### EXCERPT
+ + + +
The
centre of the tooth is soft tissue, comprising nerve and
blood supply tissue. The outer surface of the nerve tissue
is similar, to you scholars, to a Medusa's head, with
millions of fine 'hairs' that are minute nerve ends. Each
'hair' runs up inside a single small tube with in the
dentine. So if you can imagine the dentine as an enormous
bundle of straws centred around a ball ( the nerve
tissue),
these hairs would run up inside each straw.
Covering
the outer ends of the straw tubes is the enamel which
is a very hard crystalline material. This outer surface
is the surface that takes all the abuse of the food
we eat, fluids we drink, and trauma when we bite and
chew, or get hit in the mouth during sports, brawls
and accidents. The reason that our teeth do not fracture
all fall apart after each knock is their unique design.
The dentine is 50% water, and the tubular construction
when wet with nerve fluids keeps this material flexible,
and able to absorb energy. So, you may well have many
fracture lines that you can see in your own teeth,
but the properties of the dentine bind the whole tooth
together and keep it intact and functional. The analogy
that I use to my Patients is a grass leaf. When wet,
it can be folded, knotted and woven. These processes
can be reversed, and the leaf returned to a single
leaf, usually without breakage. But once the grass
leaf dries to become hay, it is fragile and brittle.
If you attempted to fold, knot or weave it is this
dried state, it would probably break or fracture.
Nature has many other examples of this.
Now
once the acids and bacterial by-products gain entry
into the dentine, the rate of penetration and destruction
is increased by its unique 'straw-like' construction.
Depending on where the decay area started in the tooth,
and the shape of the advancing decay, structural failure
of portions of the tooth, or the whole crown, can
occur. Unless this stage is quickly stabilised, the
nerve tissue will die, leading ultimately to infection
within the supporting bone tissue.
+ + + +
Continue the passage on tooth structure and decay, starting right after its last sentence.

### DATA PROVIDED
+ + + +
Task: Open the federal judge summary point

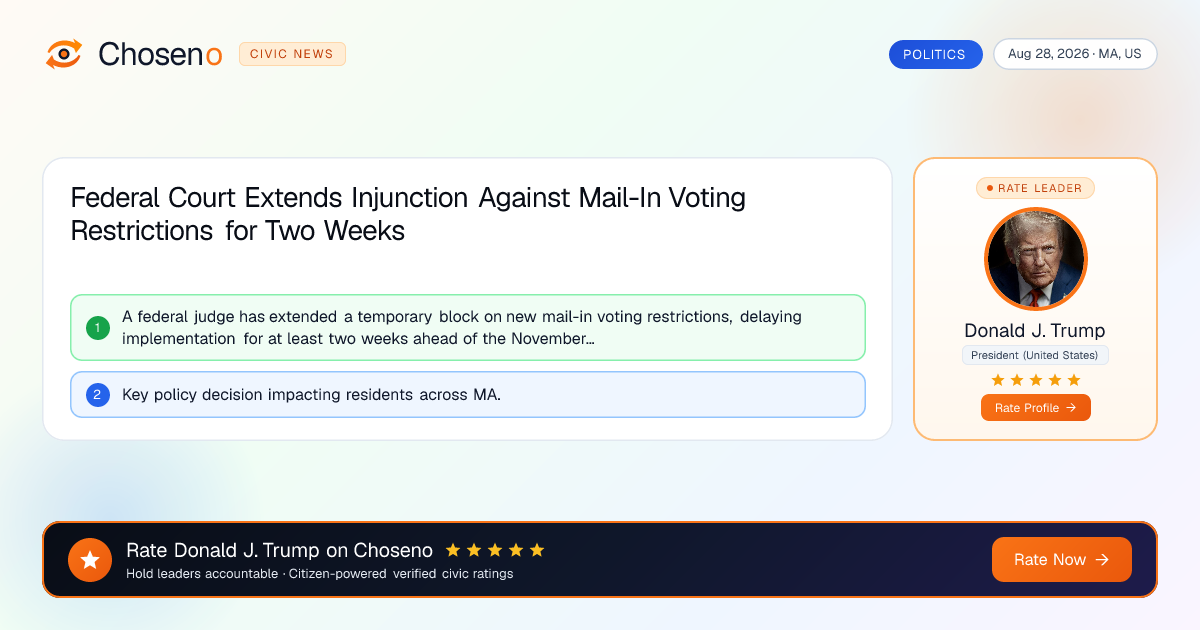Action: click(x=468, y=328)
+ + + +
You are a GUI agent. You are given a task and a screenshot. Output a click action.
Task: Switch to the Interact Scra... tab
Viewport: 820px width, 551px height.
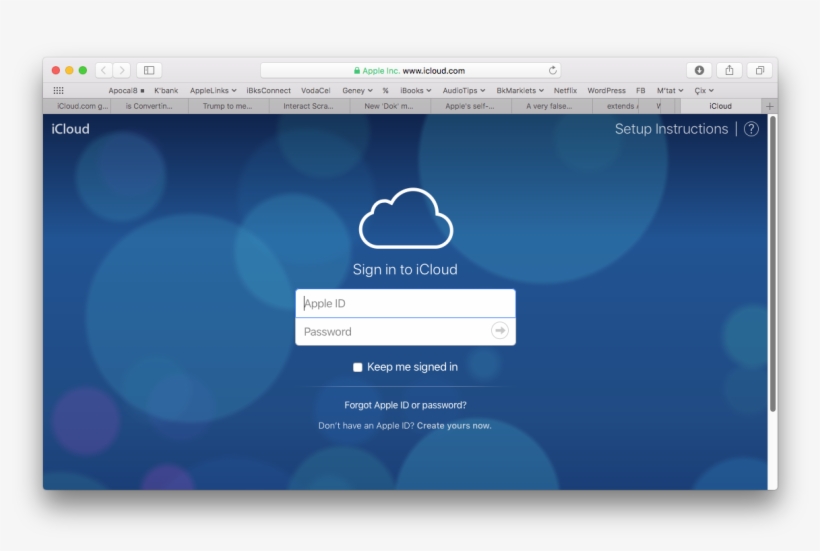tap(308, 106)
+ + + +
### OUTPUT OF THE TASK
Infection
in the bone tissue is not a reason per se to remove the
tooth, as many patients that we see have teeth where the
nerve tissue has been removed and the tooth restored once
the infection has been eliminated. This process is called
root canal treatment. However, reinfection can occur if
the technique in cleaning, sterilisation and filling of
the root system is poor, or some of the cheap, outdated
techniques are used.
Bacterial
toxins that are left in the dentine structure of the root
system can cause an area of infection to develop at the
tip of the root, and this occasionally can be controlled
by specialised surgical procedures to remove the root
tip and the area of infection. But even this extreme measure
will ultimately fail if the canal system still harbours
bacterial toxins. For a more predictable result, the canal
system should be opened, recleaned and sterilised, and
then filled whilst being able to access both ends of the
root system. If this fails at some time after, then I
personally feel the tooth should be removed with care
to preserve as much of the bone structure as possible.